> _Try it_:
Write every record out again exactly, and keep images out of it.

> _Data extract_:

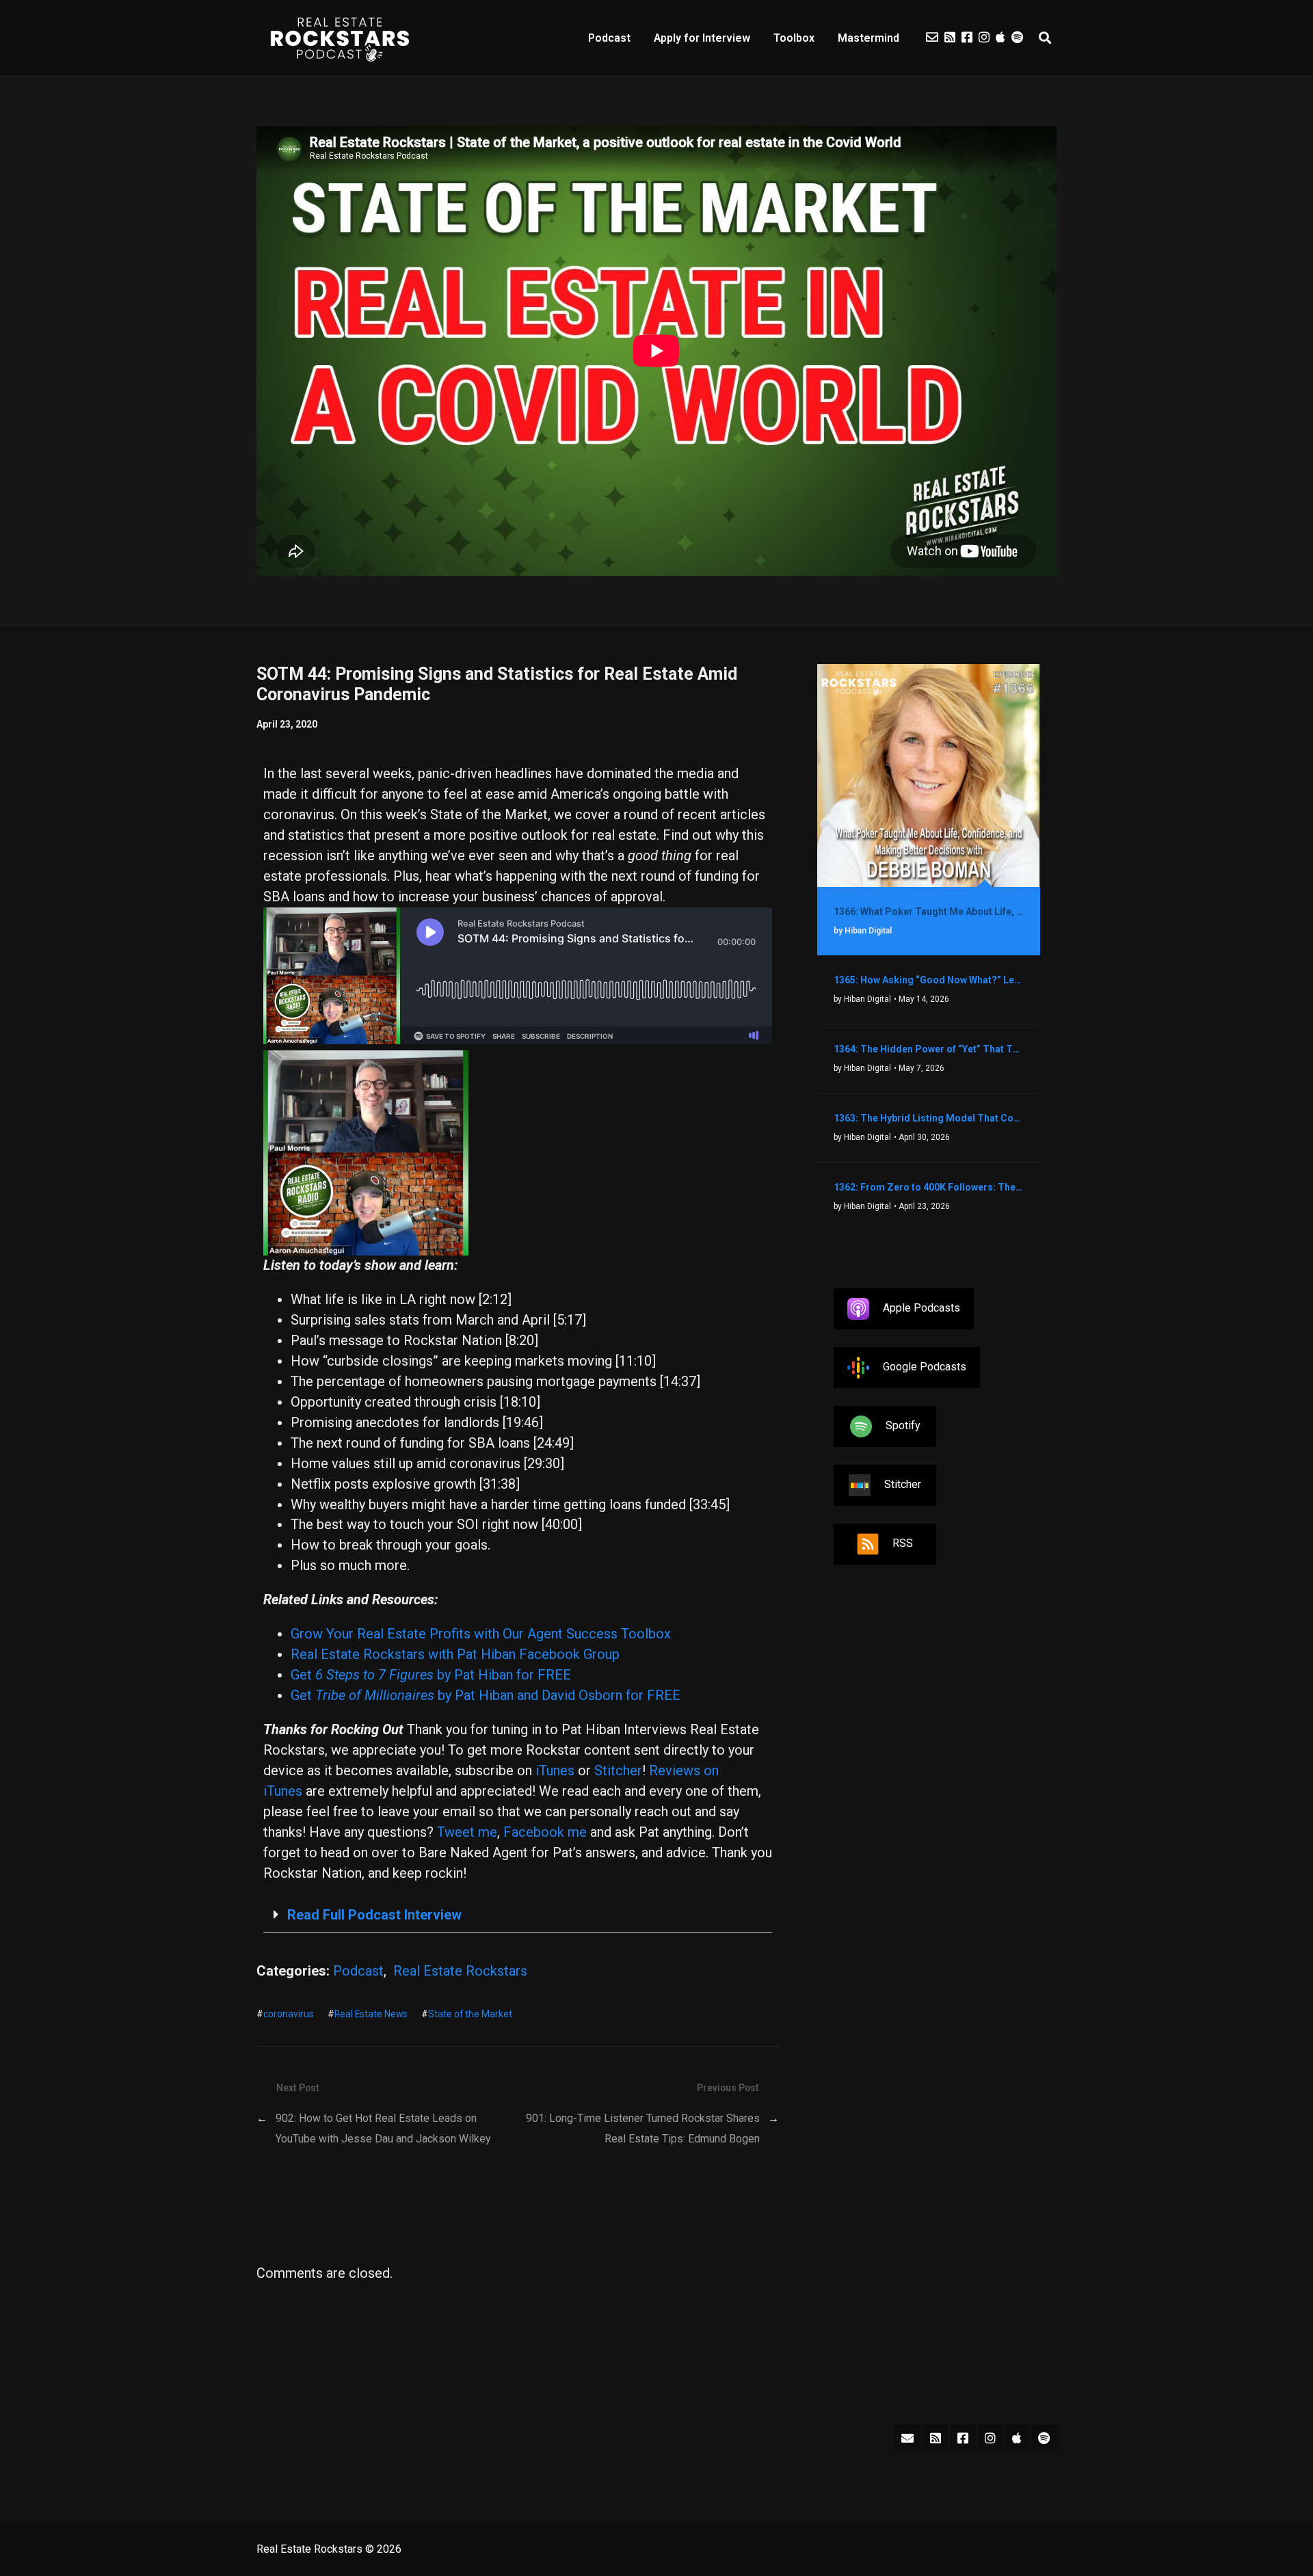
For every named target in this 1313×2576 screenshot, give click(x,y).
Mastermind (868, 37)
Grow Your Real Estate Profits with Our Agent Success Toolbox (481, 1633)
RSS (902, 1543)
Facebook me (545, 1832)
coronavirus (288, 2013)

> _Solved problem_:
For every named target in this 1313×2576 screenshot, give click(x,y).
Mastermind (868, 37)
Grow Your Real Estate Profits with Our Agent Success Toolbox (481, 1633)
RSS (902, 1543)
Facebook me (545, 1832)
coronavirus (288, 2013)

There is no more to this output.